Forgotten Investors; Doug Kass Editorial

The purpose of our stock market used to be to facilitate new capital formation. A growing company could raise money to hire workers and invest in its future by going public on an exchange, where long-term investors could interact in a fair secondary market. That fair secondary market gave confidence to seed investors that they could monetize their investments, and encourage them to continue to seed young companies.

Who has been hiring Americans in the last 10 years: smaller young businesses or large multinationals and financials?

Until fairly recently, our major stock exchanges were run like utilities. Rules were in place that honored things like price-time priority, and rules of engagement. This is no longer the case, as you all know. For-profit exchanges are really misnamed server farms, whose real business is providing collocation front-running and server-servicing to a class of locust market participants who savage and pillage investors.

Our regulators enable them. The recent Limit Up Limit Down proposal sits waiting approval sixteen months after the flash crash. It was written by the for-profit exchanges and handed to the SEC. A study by Nanex actually demonstrates that LULD would not have even prevented the Flash Crash of May 6th, and might have even made it worse! Amazing isn’t it?

Prior to May 6th 2010 we were a lonely voice of criticism of the conflicted rats-nest that is our equity market. “Respected” consultants branded us luddites, who would have us all go back to quarter spreads and rotary phones. Since May 6th, we have been honored to see many respected and important market leaders take up our call to right our course. In the recent past we have highlighted viewpoints for you from the Najarian Brothers, Zerohedge, Alphaville, Jim Cramer, as well as seasoned academics. Today we want to highlight a particularly excellent editorial written by Doug Kass yesterday afternoon. The link to it is here: The Newest Financial Weapons of Mass Destruction. It is a most excellent read.

Some teaser quotes:

– Meanwhile the SEC fiddles while the New York Stock Exchange and investors burn. I suppose one important reason why the SEC is hopelessly unresponsive is that they are literally “paid off” by the high-frequency-trading industry and its lobbying efforts have likely retarded regulatory responses.

– The toxic combination of price momentum-based high-frequency trading strategies and the proliferation of leveraged ETFs has served to launch the newest forms of financial weapons of mass destruction, and they’re alienating legions of investors.

– Their influence (on the market’s volatility) is contributing to the negative feedback loop that is threatening our domestic economy’s growth trajectory.

– Astonishingly, since the beginning of 2007, domestic equity mutual funds have had net outflows of more than $400 billion (in the same period, $835 billion of fixed-income funds have been purchased! (Hat tip Steve)).That spread between stock outflows and bond inflows — $1.235 trillion — is unprecedented in the annals of financial history.

– Nevertheless, time is running out to stop the damage in investor confidence.
One can only hope that the SEC recognizes that the damage being done to our markets is permanent. One can only hope they realize that listening to the lobbyists, and the bought Congressional Leadership in the House Financial Committee, will accelerate the decline of our capital raising system. One can only hope that the SEC realizes that we need them to be fearless in their stance against the conflicted lobbyists and insiders who have wrecked our markets, and should not be allowed to make the rules that allegedly remedy them.

Doug Kass’s editorial is excellent. The linkage between the stock market and economic growth is broken. Appointed and Elected Leadership needs to understand that.

------------------------

In the commentary on stock market structure above, translate this sentence into Spanish: "Until fairly recently, our major stock exchanges were run like utilities."

------------------------

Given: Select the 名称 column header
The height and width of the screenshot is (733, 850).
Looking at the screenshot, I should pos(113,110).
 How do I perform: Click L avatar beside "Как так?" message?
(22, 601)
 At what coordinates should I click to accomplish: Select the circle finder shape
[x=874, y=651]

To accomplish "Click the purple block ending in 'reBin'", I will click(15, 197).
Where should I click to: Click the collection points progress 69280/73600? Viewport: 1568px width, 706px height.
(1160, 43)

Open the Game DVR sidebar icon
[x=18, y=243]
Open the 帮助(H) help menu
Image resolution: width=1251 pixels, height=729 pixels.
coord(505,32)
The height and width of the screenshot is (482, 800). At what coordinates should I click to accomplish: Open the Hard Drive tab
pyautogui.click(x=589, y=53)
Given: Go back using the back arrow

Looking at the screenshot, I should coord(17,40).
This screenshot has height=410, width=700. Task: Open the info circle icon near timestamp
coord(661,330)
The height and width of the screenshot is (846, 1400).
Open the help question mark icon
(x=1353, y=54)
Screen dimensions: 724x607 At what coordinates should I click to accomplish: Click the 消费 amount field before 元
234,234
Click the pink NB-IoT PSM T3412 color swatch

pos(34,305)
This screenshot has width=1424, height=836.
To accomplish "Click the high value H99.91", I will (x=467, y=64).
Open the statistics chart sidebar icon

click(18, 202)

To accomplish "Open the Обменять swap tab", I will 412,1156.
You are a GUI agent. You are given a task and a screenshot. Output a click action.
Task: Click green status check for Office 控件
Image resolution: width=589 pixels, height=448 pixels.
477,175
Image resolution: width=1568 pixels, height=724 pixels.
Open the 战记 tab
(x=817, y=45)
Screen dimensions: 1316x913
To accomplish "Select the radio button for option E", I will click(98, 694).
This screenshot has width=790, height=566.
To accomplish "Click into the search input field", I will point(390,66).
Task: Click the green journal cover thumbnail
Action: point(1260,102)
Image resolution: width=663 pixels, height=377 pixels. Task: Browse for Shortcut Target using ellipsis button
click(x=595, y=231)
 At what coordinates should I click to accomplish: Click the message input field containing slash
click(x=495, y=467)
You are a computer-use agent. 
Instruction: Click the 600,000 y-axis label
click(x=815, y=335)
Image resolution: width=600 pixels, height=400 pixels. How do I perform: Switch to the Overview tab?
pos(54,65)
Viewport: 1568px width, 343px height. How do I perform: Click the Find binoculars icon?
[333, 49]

------------------------

:: WRITTEN SOLUTION ::
Hasta hace relativamente poco, nuestras principales bolsas de valores se gestionaban como empresas de servicios públicos.